=== Excerpt to read ===
• • •
The optimized hot spot analysis tool gave some output when it ran. The summary statistics are the same as I calculated above. For the square method there were 3 outlier values whereas the hexagon grid did not have outliers. The tool calculates a optimal fixed distance band and it was 14,143 feet using the square grid and 21,675 using the hexagon grid. The difference in this band size will have the hexagon grid method looking at a larger area. The square grid calculated 63 output features statistically significant based on FDR correction and multiple testing for spatial dependence whereas the hexgaon grid calculated 125.

****
SQUARE

************************** Initial Data Assessment ***************************
Making sure there are enough weighted features for analysis....
- There are 2574 valid input features.
Evaluating the Analysis Field values....
- POINT_COUNT Properties:
Min:         0.0000
        Max:       885.0000
        Mean:        8.9355
        Std. Dev.:  31.7473
Looking for locational outliers....
- There were 3 outlier locations; these will not be used to compute the optimal fixed distance band.
***************************** Scale of Analysis ******************************
Looking for an optimal scale of analysis by assessing the intensity of clustering at increasing distances....
- The optimal fixed distance band is based on peak clustering found at 14143.0678 US_Feet
***************************** Hot Spot Analysis ******************************
Finding statistically significant clusters of high and low POINT_COUNT values....
- There are 63 output features statistically significant based on an FDR correction for multiple testing and spatial dependence.
*********************************** Output ***********************************
Creating output feature class: C:\Users\ryan\Documents\Ryan\GIS\HotspotCompare\HotSpotCompare.gdb\SquareTess_T1_Hot
- Red output features represent hot spots where high POINT_COUNT values cluster.
- Blue output features represent cold spots where low POINT_COUNT values cluster.
Completed script OptimizedHotSpotAnalysis...
****
HEX

************************** Initial Data Assessment ***************************
Making sure there are enough weighted features for analysis....
- There are 2588 valid input features.
Evaluating the Analysis Field values....
- POINT_COUNT Properties:
Min:         0.0000
        Max:       798.0000
        Mean:        8.8872
        Std. Dev.:  31.1839
Looking for locational outliers....
- There were no outlier locations found.
***************************** Scale of Analysis ******************************
Looking for an optimal scale of analysis by assessing the intensity of clustering at increasing distances....
- No optimal distance was found using this method.
Determining an optimal distance using the spatial distribution of features....
- The optimal fixed distance band is based on the average distance to 30 nearest neighbors: 21675.0000 US_Feet
***************************** Hot Spot Analysis ******************************
Finding statistically significant clusters of high and low POINT_COUNT values....
• • •
=== Dataset extract ===
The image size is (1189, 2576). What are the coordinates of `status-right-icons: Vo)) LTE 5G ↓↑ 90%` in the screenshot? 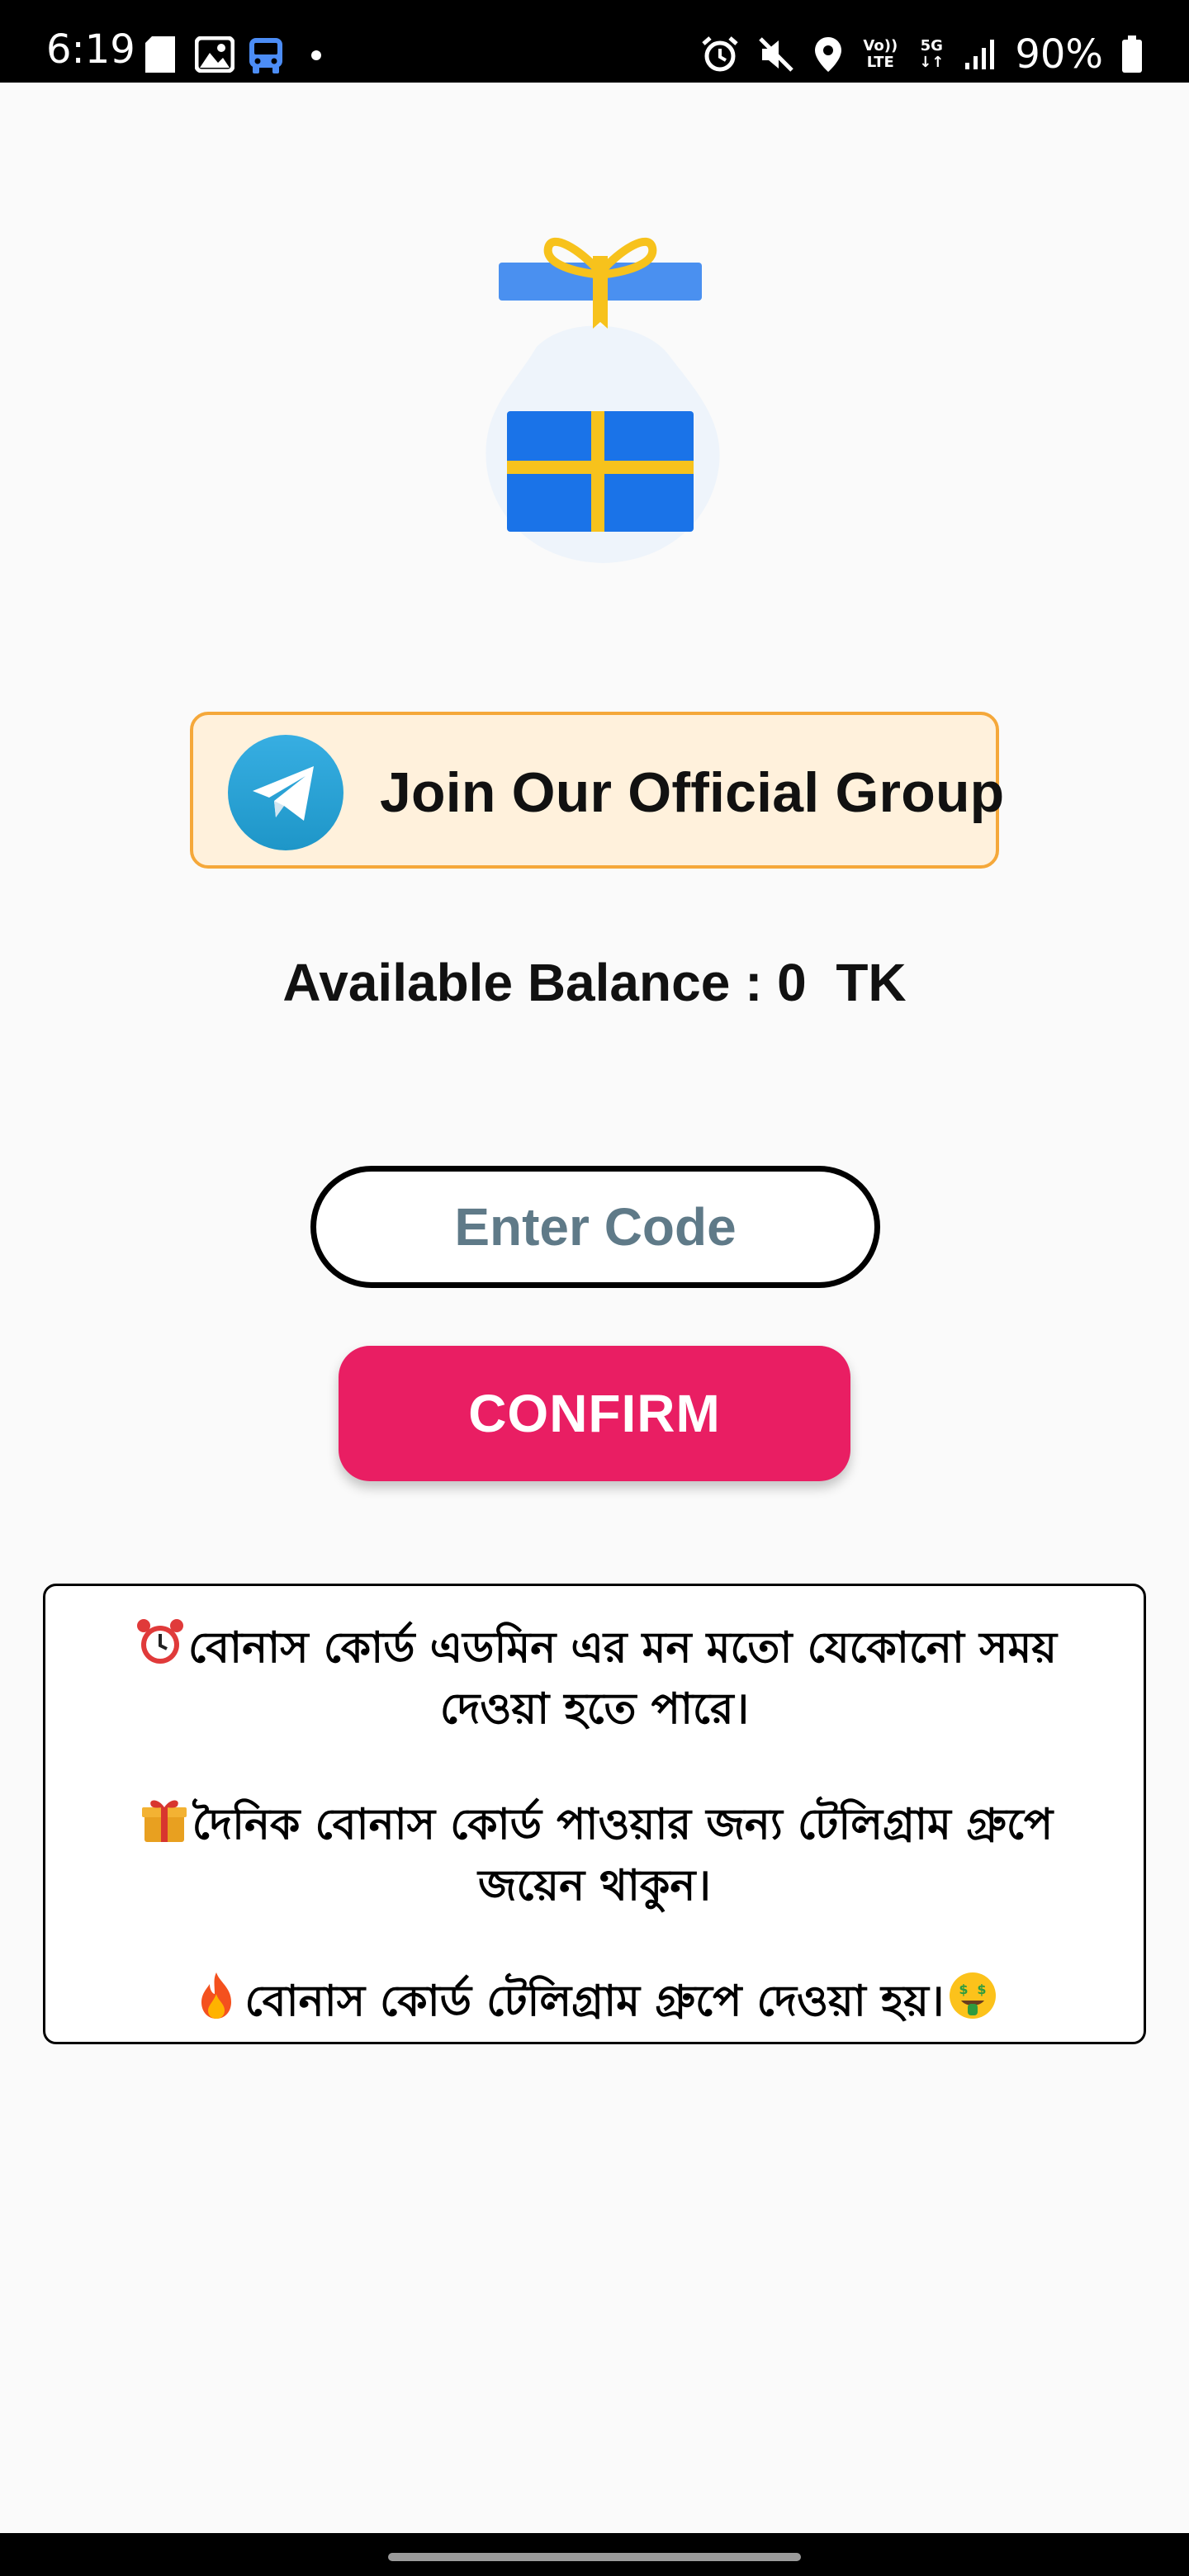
• • •
=== What to work on ===
1) In the hot spot analysis excerpt, what was the hexagon grid's optimal fixed distance band based on?
2) Carry on the hot spot analysis excerpt, starting after its final line.

=== Task answers ===
1) The average distance to 30 nearest neighbors (21,675 US feet)

2)
- There are 125 output features statistically significant based on an FDR correction for multiple testing and spatial dependence.
*********************************** Output ***********************************
Creating output feature class: C:\Users\ryan\Documents\Ryan\GIS\HotspotCompare\HotSpotCompare.gdb\HexTess_T1_Hot
- Red output features represent hot spots where high POINT_COUNT values cluster.
- Blue output features represent cold spots where low POINT_COUNT values cluster.
Completed script OptimizedHotSpotAnalysis...

 Here are the graphical results of the comparison.

Comparison_Hot

Overall the tool detected the same major hot spots using both grid methods. As the band size was larger in the hexagon method the hot spots are also larger in the map. Looking at the hexagon method there is a single cell hot spot between the two major ones on the left that was not detected in the square grid, and again I believe this will be related to the band size. 

From this practical exploration of the hot spot analysis and gridding methods we have shown that there are differences when using a hexagon or square grid to aggregate the data. Part of the difference is because the definition of what a neighbour is and the distance between them changes between the two methods. Secondly the number of points aggregated to each cell changes due to the shape and the location of the grid, we demonstrated in the summary statistics that the average and standard deviation were different. Using the optimized hot spot tool the optimal fixed distance band was automatically calculated and the length was larger for the hexagon grid. Although both tools calculated similar hot spots they were larger using the bigger band. The additional fields calculated by the hot spot analysis (GiZScore, GiPValue and Gi_Bin) are descriptive about the distribution of points and addition research into them should reveal more insights as to how the aggregation method changes the interpretation.

Further investigation in order to compare if the results produced are similar would involve learning more about how the hot spot analysis method works. Additionally in order to create a more apples to apples comparison of hot spots themselves both gridding methods should be run using the same fixed distance band.